Als er im Garten eingetroffen sei, habe er mich, schon halb in Lucys Fenster hängend, oben auf der Trittleiter gesehen, wo ich so seltsame Laute von mir gegeben hätte »wie ein Schimpanse, der eine Wassermelone frisst«. Plötzlich habe er Dave im Haus etwas rufen hören. Ich sei von der Leiter gestürzt und davongerannt. Um der Gerechtigkeit willen habe er mich verfolgt und zu Boden geworfen.

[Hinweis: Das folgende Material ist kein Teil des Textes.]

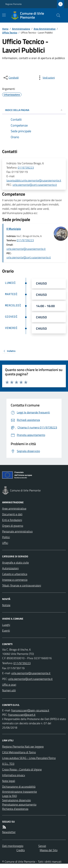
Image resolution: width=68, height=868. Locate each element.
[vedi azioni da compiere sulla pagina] (46, 78)
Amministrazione (21, 29)
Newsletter (9, 832)
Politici (6, 537)
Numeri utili (9, 690)
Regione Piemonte (13, 4)
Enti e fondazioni (12, 520)
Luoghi (6, 625)
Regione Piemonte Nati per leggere (23, 746)
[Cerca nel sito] (57, 15)
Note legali (8, 781)
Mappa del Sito (48, 850)
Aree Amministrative (44, 29)
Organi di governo (12, 526)
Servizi (42, 846)
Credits (21, 850)
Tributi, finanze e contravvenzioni (22, 585)
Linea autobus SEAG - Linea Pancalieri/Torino (29, 758)
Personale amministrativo (17, 531)
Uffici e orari (9, 684)
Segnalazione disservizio (16, 800)
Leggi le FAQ (9, 796)
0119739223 (26, 167)
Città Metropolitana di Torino (19, 752)
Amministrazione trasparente (20, 792)
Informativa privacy (13, 775)
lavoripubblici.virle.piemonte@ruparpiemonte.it (34, 180)
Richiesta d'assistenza (15, 809)
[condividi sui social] (10, 78)
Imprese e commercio (14, 580)
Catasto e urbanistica (14, 574)
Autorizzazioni (10, 568)
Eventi (6, 630)
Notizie (6, 605)
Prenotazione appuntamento (19, 804)
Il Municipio (13, 228)
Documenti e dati (12, 514)
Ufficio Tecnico (9, 32)
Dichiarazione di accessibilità (19, 786)
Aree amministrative (14, 508)
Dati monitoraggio (12, 846)
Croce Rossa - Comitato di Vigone (22, 769)
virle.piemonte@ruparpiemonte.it (26, 249)
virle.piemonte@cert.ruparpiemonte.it (35, 185)
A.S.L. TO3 (8, 764)
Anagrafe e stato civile (15, 562)
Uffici (5, 543)
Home (5, 29)
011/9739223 (25, 240)
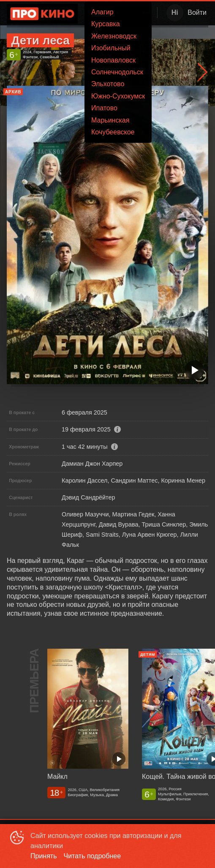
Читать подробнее (93, 856)
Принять (44, 856)
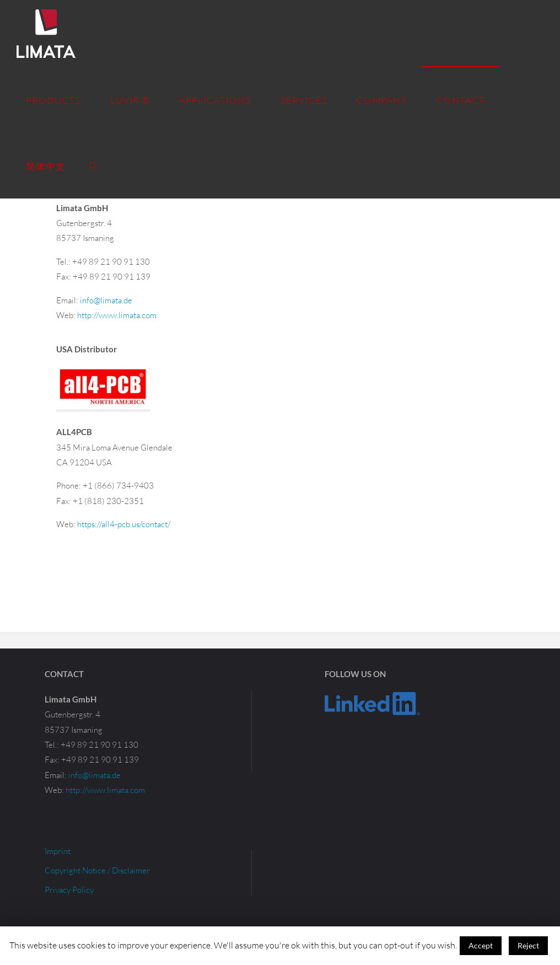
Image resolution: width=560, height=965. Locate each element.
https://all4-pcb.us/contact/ (123, 524)
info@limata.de (106, 300)
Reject (528, 945)
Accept (481, 945)
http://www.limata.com (117, 315)
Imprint (57, 851)
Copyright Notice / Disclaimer (97, 870)
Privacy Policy (69, 889)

    Er beendete seinen Auftritt mit der Bemerkung, es sei sein größter Wunsch, dass ich von meiner Krankheit geheilt werden könne. Dann fragte er den netten Polizisten, ob er irgendeine Einrichtung kenne, in der man mich einsperren und mir eine Elektroschockbehandlung verabreichen könne, um dieser Triebhaftigkeit ein Ende zu setzen.
    Ich wollte ihm widersprechen, doch Mum sagte ständig, ich solle ruhig sein und was für eine große Überraschung das Ganze sei, doch zum Glück sei ein so guter, rechtschaffener Bürger wie Ste dagewesen, um mich aufzuhalten.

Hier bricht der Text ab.